DOCUMENT TEXT.
—————
- Traditional Chinese: 梁書
- Simplified Chinese: 梁书

Standard Mandarin
- Hanyu Pinyin: Liáng Shū

Southern Min
- Hokkien POJ: Liông-su

= Book of Liang =

Chinese book about Liang dynasty (635)

The Book of Liang (Liáng Shū) was compiled under Yao Silian and completed in 635. Yao heavily relied on an original manuscript by his father Yao Cha, which has not independently survived, although Yao Cha's comments are quoted in several chapters.

The Book of Liang is part of the Twenty-Four Histories canon of Chinese history.
—————
Word and element location data:
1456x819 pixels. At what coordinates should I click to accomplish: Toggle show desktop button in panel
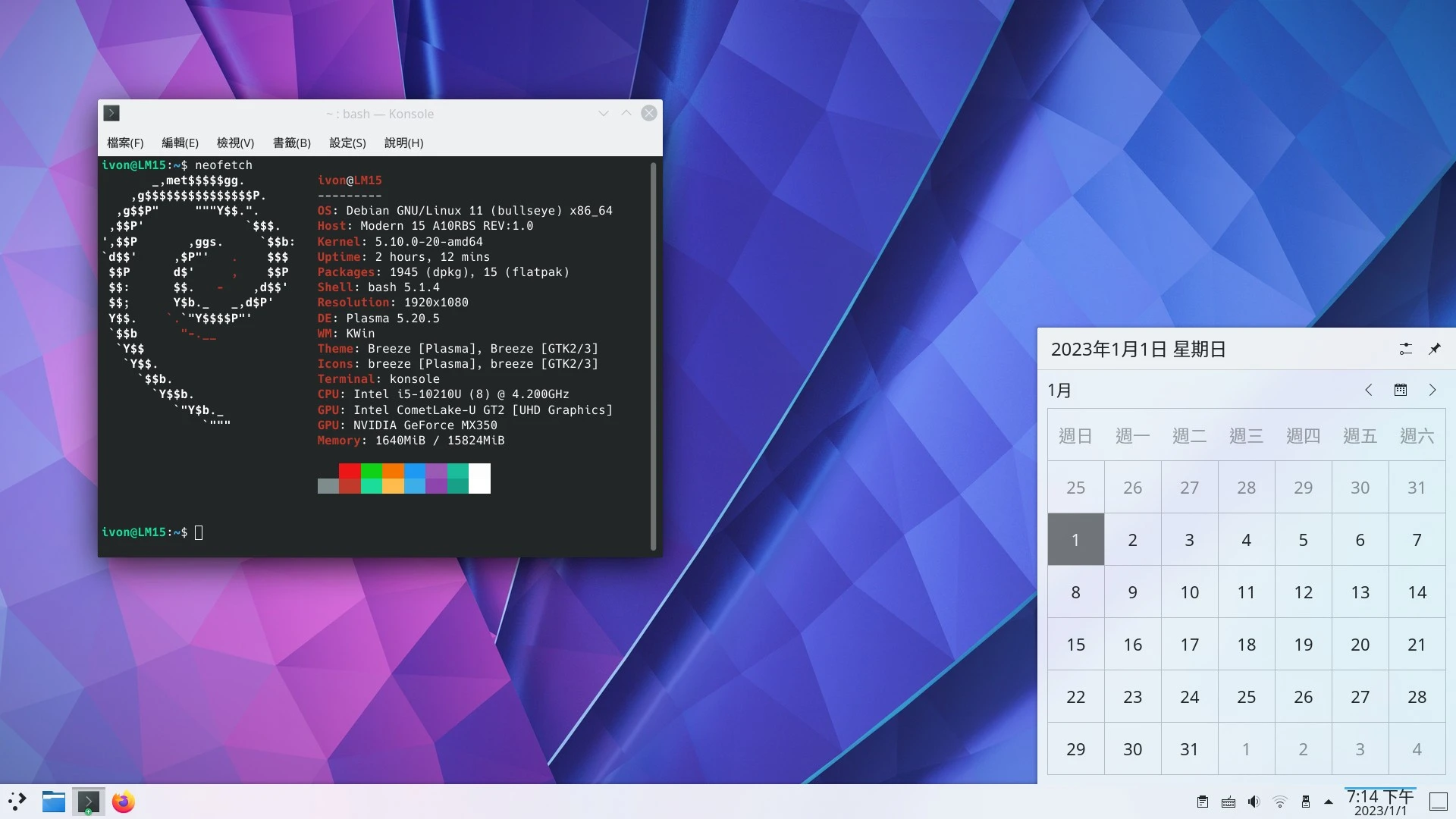[1438, 802]
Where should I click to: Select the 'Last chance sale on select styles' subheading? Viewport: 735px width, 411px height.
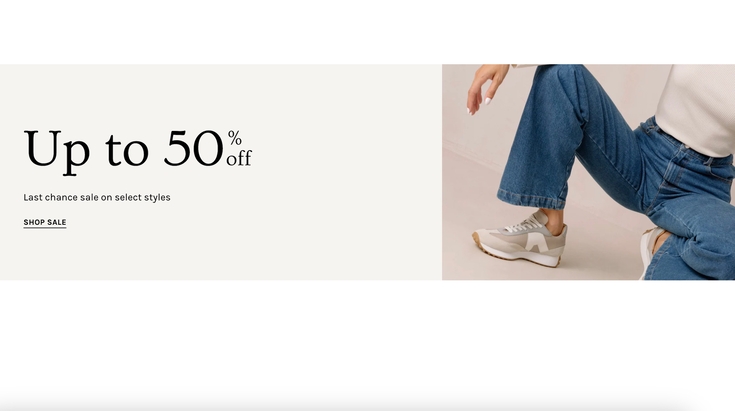97,197
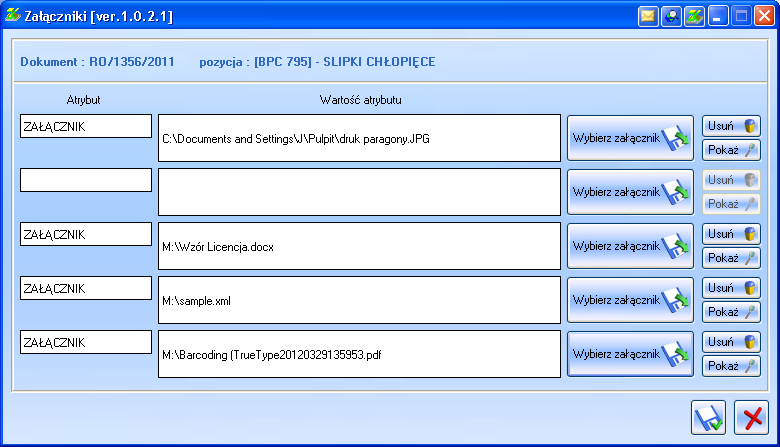Delete the druk paragony.JPG attachment with Usuń
780x447 pixels.
[x=731, y=126]
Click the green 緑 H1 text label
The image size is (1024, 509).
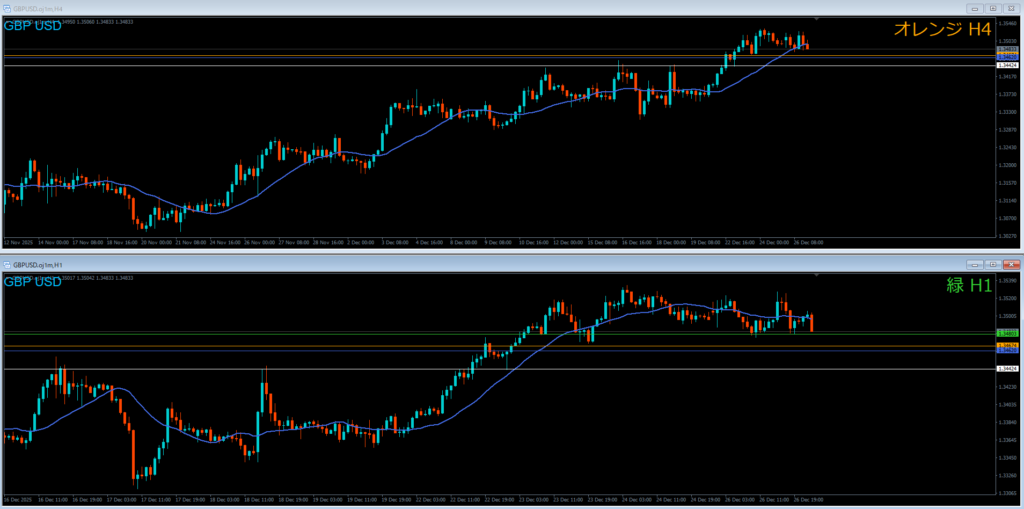(968, 286)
—————
Duplicate word for word the passage from the Book of Liang text above, beginning with "Southern Min" and stopping after "of Chinese history.".

TASK ANSWER.
Southern Min
- Hokkien POJ: Liông-su

= Book of Liang =

Chinese book about Liang dynasty (635)

The Book of Liang (Liáng Shū) was compiled under Yao Silian and completed in 635. Yao heavily relied on an original manuscript by his father Yao Cha, which has not independently survived, although Yao Cha's comments are quoted in several chapters.

The Book of Liang is part of the Twenty-Four Histories canon of Chinese history.